Minervini, si aspettava questo Premio per il suo primo film non strettamente documentaristico?
Non me l’aspettavo perché con il mio cinema cerco sempre di mettere in discussione la sintassi del cinema stesso e quando si lavora a nuovi linguaggi non è così prevedibile un riconoscimento immediato, a caldo. Tra l’altro I dannati è passato come secondo film di Un Certain Regard e che avesse un’eco fino al giorno dell’assegnazione dei premi, sinceramente, non me l’aspettavo.
Cos’è che la giuria ha riconosciuto nel suo film?

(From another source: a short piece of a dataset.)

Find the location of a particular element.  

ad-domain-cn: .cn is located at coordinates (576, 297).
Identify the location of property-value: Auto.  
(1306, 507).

Me l’hanno detto i giurati stessi che si sono congratulati. Potrei sintetizzare con le parole del presidente della giuria Xavier Dolan che ha detto: “Io non avevo mai visto un film che raccontasse così tanto per sottrazione e omissione, obbligandoci a concentrarci su quello che ci hai offerto, eppure quello che ci hai offerto racconta tutto quello che dovrebbe essere raccontato su una condizione tragica come quella della guerra”.
Ricevendo il premio ha detto che questo è un film sulla guerra ma non si vedono i nemici. Cosa c’è dietro questa scelta?

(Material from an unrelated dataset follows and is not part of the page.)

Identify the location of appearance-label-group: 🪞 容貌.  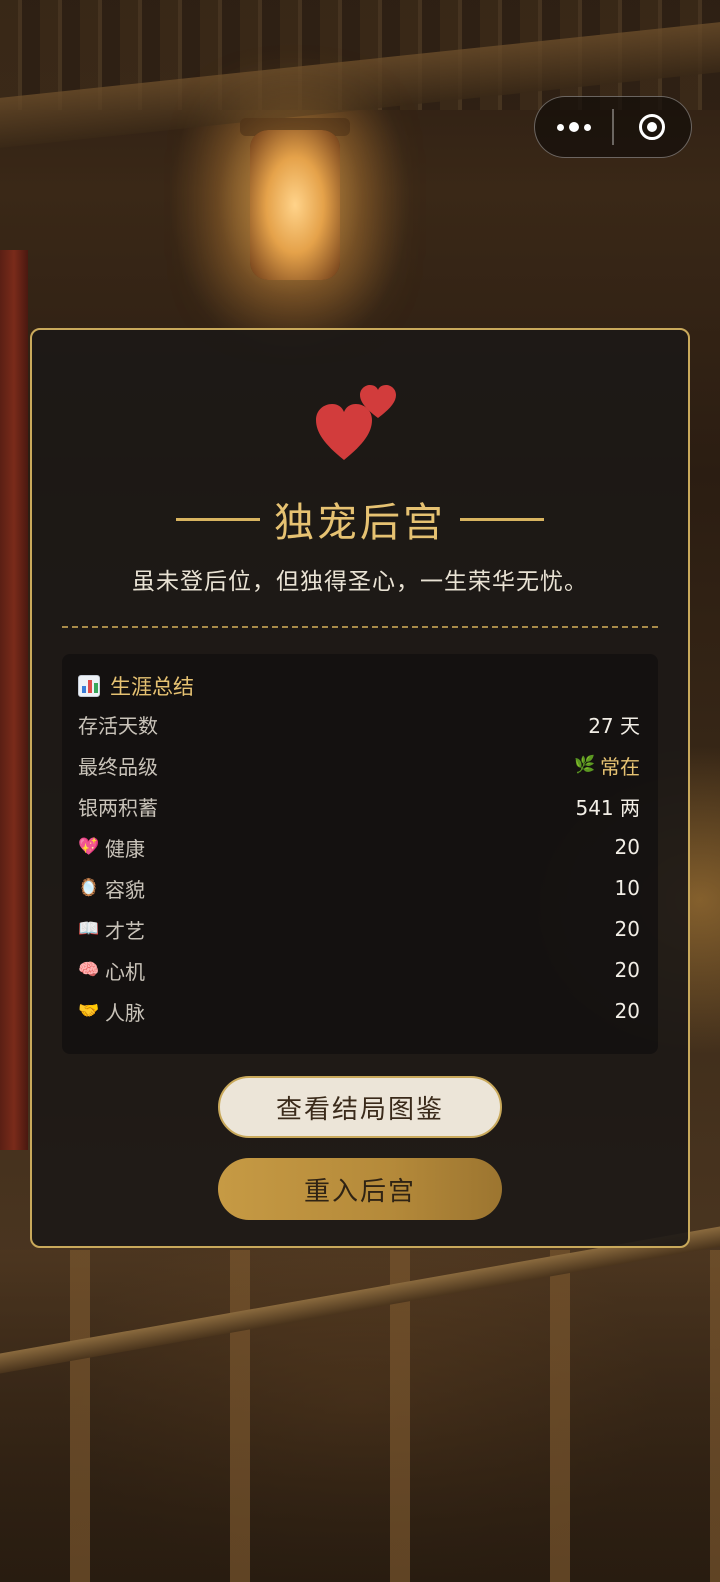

Ho detto questo e ho detto anche che non si vedono i nemici perché nel momento in cui si identifica il nemico si identifica la controparte e l’alleato, si gettano le basi per la giustificazione di un atto bellico, per sradicare quello che viene considerato il male. Ma nel mio film vado a ritroso, parto dalle cause della guerra, dall’assurdità e dall’inutilità della guerra. Le ragioni della guerra – lo sappiamo tutti – non hanno nulla a che vedere con l’inevitabilità dello scontro.

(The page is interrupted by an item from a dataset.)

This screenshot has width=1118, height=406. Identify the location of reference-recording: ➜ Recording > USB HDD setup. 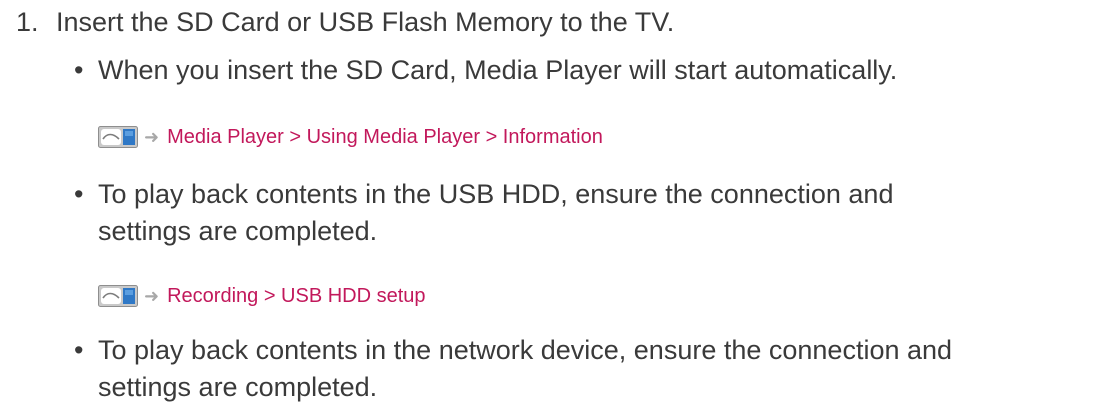
(262, 296).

Il film si apre con l’immagine di lupi che sbranano una preda, naturalmente è un richiamo all’homo homini lupus, che però viene rimesso in discussione nella narrazione successiva. Come ha riflettuto su questo aspetto?
Certamente, quando giravo quella scena ho pensato che aprire il film con dei lupi che sbranano un animale morto avrebbe scatenato sentimenti forti, la paura, il trauma della morte così tangibile e carnale, ma in effetti la brutalità della guerra deriva dal fatto che l’uomo, a differenza dell’animale, è dotato di coscienza e capacità di analisi critica, immagazzina una memoria collettiva e quindi ridurci allo stato animale, al “dog eat dog” non è assolutamente giustificabile. La parte più brutale del film viene proprio da quella sequenza.
Lei vive e lavora negli Stati Uniti da molto tempo, quanto sente di rappresentare l’Italia in questo momento?
Sono andato via dall’Italia per necessità, per cercare lavoro, non perché avessi voglia di diventare cittadino del mondo. Stavo bene come stavo ma c’era bisogno di guadagnare. Sono di quegli italiani che appartengono a una storia di emigrazione ma si portano il paese d’origine dentro.